Santi was appointed music director of the Opernhaus Zürich in 1958, where he had first conducted Verdi's La forza del destino, sung in German. He married there in 1959. He remained until 1969, and returned to conduct for decades, including rarities such as Verdi's Ernani, I Lombardi and I due Foscari, Rossini's Semiramide, Bellini's Il Pirata and Donizetti's Poliuto.

As a guest, he conducted in 1960 at the Royal Opera House, at the Vienna State Opera and the Salzburg Festival. He had a contract with the Metropolitan Opera in New York City from 1962 when he made his debut with Verdi's Un ballo in maschera. He conducted more than 400 performances at the house. He conducted at many more opera houses all over the world including the Verona Arena.

Santi followed the tradition of Arturo Toscanini, to stay close to the score, accompanying the singers without overpowering them, but restraining "excessive liberties" in embellishments and drawn out notes. Santi was able to sing "any Italian opera vocal role from memory while conducting".

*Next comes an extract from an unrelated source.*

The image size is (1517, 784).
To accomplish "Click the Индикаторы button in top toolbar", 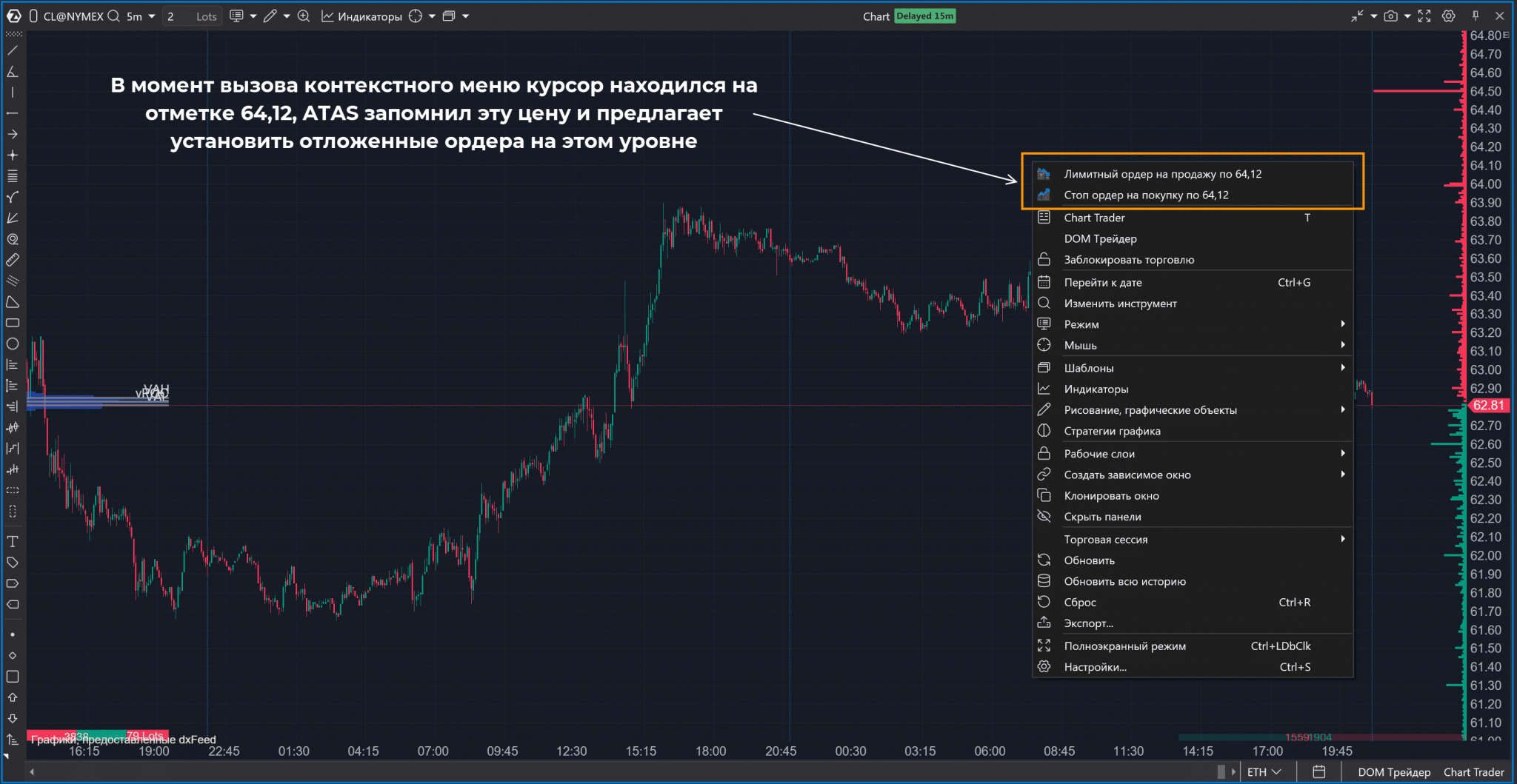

Santi retired to Riehen (canton Basel-Stadt), but still occasionally gave much-appreciated concerts in Basel and Zürich. He was often called "Papa Santi" by his fellow musicians to show their high respect for his work. In 2017, he was invited to conduct La traviata at La Scala in Milan, with Anna Netrebko in the title role, and Verdi's Nabucco, with Leo Nucci performing the title role.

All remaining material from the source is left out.